*What is needed*. Repeat exactly, and only, the lines of the entries below from the one with "The width and height of the screenshot is (630, 382)." through the one with "Given: Click the search magnifier in top bar", both ends included.
-------- Extracted data
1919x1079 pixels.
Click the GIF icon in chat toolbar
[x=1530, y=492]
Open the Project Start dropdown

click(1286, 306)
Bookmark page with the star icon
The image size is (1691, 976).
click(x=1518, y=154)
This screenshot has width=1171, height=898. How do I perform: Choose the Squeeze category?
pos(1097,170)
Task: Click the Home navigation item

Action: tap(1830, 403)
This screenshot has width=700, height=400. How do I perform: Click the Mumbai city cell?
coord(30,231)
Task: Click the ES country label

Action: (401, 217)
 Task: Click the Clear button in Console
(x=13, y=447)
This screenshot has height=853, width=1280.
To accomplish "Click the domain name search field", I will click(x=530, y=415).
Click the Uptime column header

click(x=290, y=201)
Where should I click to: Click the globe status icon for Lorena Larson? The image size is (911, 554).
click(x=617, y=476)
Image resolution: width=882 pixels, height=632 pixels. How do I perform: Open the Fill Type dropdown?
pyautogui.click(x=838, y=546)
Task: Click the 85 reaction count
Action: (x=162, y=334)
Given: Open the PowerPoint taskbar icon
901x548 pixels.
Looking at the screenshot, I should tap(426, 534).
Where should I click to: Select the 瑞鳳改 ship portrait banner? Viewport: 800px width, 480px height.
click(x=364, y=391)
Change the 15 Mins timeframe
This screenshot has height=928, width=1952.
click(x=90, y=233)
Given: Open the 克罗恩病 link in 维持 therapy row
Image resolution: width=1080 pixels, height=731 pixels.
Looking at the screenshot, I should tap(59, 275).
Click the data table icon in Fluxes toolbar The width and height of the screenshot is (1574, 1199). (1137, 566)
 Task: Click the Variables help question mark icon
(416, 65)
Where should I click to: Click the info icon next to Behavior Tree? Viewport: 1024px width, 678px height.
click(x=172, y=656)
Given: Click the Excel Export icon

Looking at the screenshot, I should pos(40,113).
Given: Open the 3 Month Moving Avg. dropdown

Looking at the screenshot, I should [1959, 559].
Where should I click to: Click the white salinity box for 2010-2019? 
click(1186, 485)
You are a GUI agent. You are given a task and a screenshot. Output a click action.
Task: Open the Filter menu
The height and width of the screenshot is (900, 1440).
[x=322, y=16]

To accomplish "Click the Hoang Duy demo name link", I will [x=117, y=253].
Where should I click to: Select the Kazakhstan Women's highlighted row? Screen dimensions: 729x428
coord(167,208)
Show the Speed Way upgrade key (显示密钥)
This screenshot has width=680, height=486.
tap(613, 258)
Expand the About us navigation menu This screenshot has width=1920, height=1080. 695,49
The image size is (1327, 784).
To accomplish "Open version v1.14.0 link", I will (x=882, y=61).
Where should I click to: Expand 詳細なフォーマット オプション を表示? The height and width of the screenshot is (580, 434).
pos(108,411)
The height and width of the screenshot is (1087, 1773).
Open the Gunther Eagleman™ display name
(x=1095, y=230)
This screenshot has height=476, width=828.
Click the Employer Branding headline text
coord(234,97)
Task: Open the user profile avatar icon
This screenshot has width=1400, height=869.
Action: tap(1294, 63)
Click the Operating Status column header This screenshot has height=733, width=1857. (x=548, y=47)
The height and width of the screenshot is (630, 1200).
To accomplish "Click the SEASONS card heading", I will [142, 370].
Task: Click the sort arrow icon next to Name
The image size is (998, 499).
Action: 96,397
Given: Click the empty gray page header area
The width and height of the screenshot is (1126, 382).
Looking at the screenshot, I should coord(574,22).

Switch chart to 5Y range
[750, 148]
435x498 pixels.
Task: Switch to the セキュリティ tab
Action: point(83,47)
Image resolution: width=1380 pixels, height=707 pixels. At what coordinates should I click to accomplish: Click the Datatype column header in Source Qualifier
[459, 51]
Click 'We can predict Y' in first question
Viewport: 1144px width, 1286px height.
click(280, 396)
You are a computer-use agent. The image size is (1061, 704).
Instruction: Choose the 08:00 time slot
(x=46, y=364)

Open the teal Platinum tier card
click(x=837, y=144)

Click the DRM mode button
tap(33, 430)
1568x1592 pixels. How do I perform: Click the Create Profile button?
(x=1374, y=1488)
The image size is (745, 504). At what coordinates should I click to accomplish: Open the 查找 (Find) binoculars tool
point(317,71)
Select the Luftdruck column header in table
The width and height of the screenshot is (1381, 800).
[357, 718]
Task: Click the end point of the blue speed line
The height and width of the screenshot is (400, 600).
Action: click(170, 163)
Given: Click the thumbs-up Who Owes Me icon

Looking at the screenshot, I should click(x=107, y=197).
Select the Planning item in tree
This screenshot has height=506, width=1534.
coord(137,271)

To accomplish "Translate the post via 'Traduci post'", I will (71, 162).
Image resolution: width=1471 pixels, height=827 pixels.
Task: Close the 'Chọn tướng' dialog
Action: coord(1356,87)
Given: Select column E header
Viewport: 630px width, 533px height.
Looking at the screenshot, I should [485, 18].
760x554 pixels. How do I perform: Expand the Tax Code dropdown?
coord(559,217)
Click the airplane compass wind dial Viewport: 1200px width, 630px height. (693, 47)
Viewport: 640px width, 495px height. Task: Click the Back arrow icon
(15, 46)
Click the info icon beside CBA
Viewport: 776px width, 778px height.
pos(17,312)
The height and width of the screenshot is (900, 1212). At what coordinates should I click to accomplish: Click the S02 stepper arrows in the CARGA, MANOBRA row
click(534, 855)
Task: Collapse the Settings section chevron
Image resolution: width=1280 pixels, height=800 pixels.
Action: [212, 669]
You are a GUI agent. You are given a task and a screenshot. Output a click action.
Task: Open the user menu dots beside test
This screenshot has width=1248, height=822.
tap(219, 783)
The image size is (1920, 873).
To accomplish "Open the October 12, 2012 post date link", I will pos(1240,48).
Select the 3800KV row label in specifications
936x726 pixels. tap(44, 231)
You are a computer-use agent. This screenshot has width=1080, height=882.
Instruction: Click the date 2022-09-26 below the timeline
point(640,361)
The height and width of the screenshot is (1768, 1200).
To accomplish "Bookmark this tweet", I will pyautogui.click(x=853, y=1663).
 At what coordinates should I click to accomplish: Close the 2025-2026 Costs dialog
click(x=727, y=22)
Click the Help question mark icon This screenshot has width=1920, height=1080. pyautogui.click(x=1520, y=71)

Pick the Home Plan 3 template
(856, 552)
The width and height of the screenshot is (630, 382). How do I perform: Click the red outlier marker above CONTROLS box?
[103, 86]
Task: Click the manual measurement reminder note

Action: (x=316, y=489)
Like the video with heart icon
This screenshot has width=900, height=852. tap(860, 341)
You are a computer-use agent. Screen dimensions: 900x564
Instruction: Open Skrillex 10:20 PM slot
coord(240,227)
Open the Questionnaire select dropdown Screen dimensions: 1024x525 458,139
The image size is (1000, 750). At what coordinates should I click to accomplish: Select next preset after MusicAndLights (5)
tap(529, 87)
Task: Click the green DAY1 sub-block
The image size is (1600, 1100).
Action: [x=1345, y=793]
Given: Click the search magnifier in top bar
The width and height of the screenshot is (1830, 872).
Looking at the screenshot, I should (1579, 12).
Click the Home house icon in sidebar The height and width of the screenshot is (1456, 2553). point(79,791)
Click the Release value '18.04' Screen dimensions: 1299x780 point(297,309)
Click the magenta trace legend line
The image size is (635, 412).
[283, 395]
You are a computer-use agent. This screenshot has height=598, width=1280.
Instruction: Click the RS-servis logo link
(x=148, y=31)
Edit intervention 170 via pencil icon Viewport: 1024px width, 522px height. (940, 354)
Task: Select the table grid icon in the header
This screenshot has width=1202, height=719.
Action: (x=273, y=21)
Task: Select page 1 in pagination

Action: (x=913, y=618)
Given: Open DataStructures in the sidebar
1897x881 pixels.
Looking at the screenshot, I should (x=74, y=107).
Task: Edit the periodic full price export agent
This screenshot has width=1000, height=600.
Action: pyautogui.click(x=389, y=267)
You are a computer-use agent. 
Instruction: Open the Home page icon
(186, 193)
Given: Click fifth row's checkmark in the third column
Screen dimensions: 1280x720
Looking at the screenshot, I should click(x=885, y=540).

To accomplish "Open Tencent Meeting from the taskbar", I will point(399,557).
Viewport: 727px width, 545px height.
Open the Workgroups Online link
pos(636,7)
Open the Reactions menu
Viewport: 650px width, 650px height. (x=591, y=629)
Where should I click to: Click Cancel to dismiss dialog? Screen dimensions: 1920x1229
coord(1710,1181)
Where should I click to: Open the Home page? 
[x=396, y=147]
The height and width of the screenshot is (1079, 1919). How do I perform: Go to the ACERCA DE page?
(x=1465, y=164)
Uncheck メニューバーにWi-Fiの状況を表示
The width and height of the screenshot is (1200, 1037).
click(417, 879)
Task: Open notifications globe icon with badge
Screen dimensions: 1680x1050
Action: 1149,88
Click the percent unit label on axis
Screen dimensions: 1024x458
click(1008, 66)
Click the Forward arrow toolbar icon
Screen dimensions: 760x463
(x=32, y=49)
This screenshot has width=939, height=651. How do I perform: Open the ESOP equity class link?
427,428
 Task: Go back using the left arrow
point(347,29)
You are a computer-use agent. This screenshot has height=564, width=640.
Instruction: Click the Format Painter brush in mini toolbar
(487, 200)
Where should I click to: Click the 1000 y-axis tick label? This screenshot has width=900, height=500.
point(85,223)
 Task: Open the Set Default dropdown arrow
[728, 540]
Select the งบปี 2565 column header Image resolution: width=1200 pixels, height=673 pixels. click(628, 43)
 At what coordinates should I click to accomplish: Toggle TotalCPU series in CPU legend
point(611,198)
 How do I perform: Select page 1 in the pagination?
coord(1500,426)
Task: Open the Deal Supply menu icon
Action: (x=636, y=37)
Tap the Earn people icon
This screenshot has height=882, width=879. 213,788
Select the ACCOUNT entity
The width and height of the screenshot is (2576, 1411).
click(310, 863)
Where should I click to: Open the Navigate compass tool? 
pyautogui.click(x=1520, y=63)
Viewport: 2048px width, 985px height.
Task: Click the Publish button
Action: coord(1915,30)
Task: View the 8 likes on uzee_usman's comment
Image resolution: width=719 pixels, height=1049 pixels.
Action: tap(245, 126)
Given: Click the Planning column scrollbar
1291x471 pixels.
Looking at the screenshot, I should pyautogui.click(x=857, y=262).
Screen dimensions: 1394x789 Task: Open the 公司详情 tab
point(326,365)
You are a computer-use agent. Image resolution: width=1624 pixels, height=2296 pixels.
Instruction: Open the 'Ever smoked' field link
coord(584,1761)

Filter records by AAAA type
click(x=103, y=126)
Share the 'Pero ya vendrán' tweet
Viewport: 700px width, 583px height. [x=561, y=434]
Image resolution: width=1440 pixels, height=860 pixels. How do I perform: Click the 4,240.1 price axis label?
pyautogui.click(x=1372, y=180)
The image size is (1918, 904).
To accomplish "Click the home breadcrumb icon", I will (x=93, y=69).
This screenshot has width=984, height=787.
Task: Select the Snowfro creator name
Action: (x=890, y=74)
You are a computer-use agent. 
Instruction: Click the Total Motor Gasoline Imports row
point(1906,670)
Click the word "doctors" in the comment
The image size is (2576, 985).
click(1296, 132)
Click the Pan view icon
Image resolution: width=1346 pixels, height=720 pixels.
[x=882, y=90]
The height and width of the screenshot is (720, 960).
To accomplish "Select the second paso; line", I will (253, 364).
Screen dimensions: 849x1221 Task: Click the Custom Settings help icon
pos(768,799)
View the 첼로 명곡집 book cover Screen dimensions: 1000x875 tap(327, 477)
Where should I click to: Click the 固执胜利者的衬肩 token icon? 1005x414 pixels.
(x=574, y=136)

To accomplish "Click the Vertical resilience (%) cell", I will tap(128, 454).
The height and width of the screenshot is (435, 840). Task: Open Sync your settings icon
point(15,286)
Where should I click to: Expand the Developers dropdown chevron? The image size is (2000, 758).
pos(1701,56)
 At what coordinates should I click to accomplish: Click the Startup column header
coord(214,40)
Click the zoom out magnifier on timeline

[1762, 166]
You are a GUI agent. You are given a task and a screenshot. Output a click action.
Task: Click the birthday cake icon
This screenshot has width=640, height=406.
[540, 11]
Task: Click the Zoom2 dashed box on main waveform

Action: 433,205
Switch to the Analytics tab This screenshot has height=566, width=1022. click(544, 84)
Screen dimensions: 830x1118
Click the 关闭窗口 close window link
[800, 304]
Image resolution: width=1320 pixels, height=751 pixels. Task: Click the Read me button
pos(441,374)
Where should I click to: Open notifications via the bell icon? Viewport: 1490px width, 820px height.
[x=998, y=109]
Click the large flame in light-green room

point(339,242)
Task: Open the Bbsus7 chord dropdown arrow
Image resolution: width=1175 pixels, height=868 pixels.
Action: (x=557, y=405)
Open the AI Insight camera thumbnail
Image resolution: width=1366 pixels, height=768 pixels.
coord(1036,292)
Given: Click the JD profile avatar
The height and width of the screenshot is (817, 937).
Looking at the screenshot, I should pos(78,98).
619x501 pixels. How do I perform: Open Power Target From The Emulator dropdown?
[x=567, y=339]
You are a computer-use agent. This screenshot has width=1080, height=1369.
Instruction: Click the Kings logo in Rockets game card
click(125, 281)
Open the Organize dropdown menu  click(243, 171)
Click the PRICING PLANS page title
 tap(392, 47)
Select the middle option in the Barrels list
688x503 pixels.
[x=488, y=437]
----------------
*Exercise output*.
The width and height of the screenshot is (630, 382). How do I perform: Click the red outlier marker above CONTROLS box?
[103, 86]
Task: Click the manual measurement reminder note

Action: (x=316, y=489)
Like the video with heart icon
This screenshot has width=900, height=852. tap(860, 341)
You are a computer-use agent. Screen dimensions: 900x564
Instruction: Open Skrillex 10:20 PM slot
coord(240,227)
Open the Questionnaire select dropdown Screen dimensions: 1024x525 458,139
The image size is (1000, 750). At what coordinates should I click to accomplish: Select next preset after MusicAndLights (5)
tap(529, 87)
Task: Click the green DAY1 sub-block
The image size is (1600, 1100).
Action: [x=1345, y=793]
Given: Click the search magnifier in top bar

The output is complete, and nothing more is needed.